═══ Task material

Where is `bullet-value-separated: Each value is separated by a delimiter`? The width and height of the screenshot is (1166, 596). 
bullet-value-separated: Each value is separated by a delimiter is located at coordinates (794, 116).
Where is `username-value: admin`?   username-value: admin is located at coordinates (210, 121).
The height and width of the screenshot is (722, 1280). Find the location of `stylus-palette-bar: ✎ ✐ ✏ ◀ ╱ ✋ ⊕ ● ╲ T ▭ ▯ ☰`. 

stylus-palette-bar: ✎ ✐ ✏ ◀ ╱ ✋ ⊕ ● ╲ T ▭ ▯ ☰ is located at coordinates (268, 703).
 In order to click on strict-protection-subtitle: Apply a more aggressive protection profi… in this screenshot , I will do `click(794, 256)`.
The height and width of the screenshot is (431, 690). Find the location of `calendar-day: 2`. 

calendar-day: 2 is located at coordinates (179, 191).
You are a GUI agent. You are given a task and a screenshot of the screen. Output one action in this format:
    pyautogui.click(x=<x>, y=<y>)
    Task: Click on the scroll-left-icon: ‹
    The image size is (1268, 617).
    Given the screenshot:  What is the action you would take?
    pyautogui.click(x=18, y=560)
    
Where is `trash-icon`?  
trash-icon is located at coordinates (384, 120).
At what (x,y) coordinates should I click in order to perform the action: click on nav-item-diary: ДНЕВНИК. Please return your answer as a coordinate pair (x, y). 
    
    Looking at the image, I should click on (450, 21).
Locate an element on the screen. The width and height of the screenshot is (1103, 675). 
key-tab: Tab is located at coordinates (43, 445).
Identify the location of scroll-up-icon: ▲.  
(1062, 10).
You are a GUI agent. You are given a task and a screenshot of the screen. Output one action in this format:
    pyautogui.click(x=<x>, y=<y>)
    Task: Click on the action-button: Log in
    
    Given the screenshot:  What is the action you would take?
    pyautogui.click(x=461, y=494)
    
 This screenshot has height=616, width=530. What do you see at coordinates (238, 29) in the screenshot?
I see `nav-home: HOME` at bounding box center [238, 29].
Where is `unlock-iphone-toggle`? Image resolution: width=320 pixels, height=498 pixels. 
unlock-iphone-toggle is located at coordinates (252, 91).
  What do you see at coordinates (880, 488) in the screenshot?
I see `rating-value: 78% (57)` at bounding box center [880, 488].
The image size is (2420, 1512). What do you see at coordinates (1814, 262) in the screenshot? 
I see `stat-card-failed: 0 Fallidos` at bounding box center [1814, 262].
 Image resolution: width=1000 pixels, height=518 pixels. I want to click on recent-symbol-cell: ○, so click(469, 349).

══════

Task requirements. Lay out every line of the entries above as a Markdown table with the columns "Row" and "Entry Line." Number the rows and omit blank lines.

Exercise response.
| Row | Entry Line |
|---|---|
| 1 | Where is `bullet-value-separated: Each value is separated by a delimiter`? The width and height of the screenshot is (1166, 596).  |
| 2 | bullet-value-separated: Each value is separated by a delimiter is located at coordinates (794, 116). |
| 3 | Where is `username-value: admin`?   username-value: admin is located at coordinates (210, 121). |
| 4 | The height and width of the screenshot is (722, 1280). Find the location of `stylus-palette-bar: ✎ ✐ ✏ ◀ ╱ ✋ ⊕ ● ╲ T ▭ ▯ ☰`.  |
| 5 | stylus-palette-bar: ✎ ✐ ✏ ◀ ╱ ✋ ⊕ ● ╲ T ▭ ▯ ☰ is located at coordinates (268, 703). |
| 6 |  In order to click on strict-protection-subtitle: Apply a more aggressive protection profi… in this screenshot , I will do `click(794, 256)`. |
| 7 | The height and width of the screenshot is (431, 690). Find the location of `calendar-day: 2`.  |
| 8 | calendar-day: 2 is located at coordinates (179, 191). |
| 9 | You are a GUI agent. You are given a task and a screenshot of the screen. Output one action in this format: |
| 10 |     pyautogui.click(x=<x>, y=<y>) |
| 11 |     Task: Click on the scroll-left-icon: ‹ |
| 12 |     The image size is (1268, 617). |
| 13 |     Given the screenshot:  What is the action you would take? |
| 14 |     pyautogui.click(x=18, y=560) |
| 15 | Where is `trash-icon`?   |
| 16 | trash-icon is located at coordinates (384, 120). |
| 17 | At what (x,y) coordinates should I click in order to perform the action: click on nav-item-diary: ДНЕВНИК. Please return your answer as a coordinate pair (x, y).  |
| 18 |     Looking at the image, I should click on (450, 21). |
| 19 | Locate an element on the screen. The width and height of the screenshot is (1103, 675).  |
| 20 | key-tab: Tab is located at coordinates (43, 445). |
| 21 | Identify the location of scroll-up-icon: ▲.   |
| 22 | (1062, 10). |
| 23 | You are a GUI agent. You are given a task and a screenshot of the screen. Output one action in this format: |
| 24 |     pyautogui.click(x=<x>, y=<y>) |
| 25 |     Task: Click on the action-button: Log in |
| 26 |     Given the screenshot:  What is the action you would take? |
| 27 |     pyautogui.click(x=461, y=494) |
| 28 |  This screenshot has height=616, width=530. What do you see at coordinates (238, 29) in the screenshot? |
| 29 | I see `nav-home: HOME` at bounding box center [238, 29]. |
| 30 | Where is `unlock-iphone-toggle`? Image resolution: width=320 pixels, height=498 pixels.  |
| 31 | unlock-iphone-toggle is located at coordinates (252, 91). |
| 32 |   What do you see at coordinates (880, 488) in the screenshot? |
| 33 | I see `rating-value: 78% (57)` at bounding box center [880, 488]. |
| 34 | The image size is (2420, 1512). What do you see at coordinates (1814, 262) in the screenshot?  |
| 35 | I see `stat-card-failed: 0 Fallidos` at bounding box center [1814, 262]. |
| 36 |  Image resolution: width=1000 pixels, height=518 pixels. I want to click on recent-symbol-cell: ○, so click(469, 349). |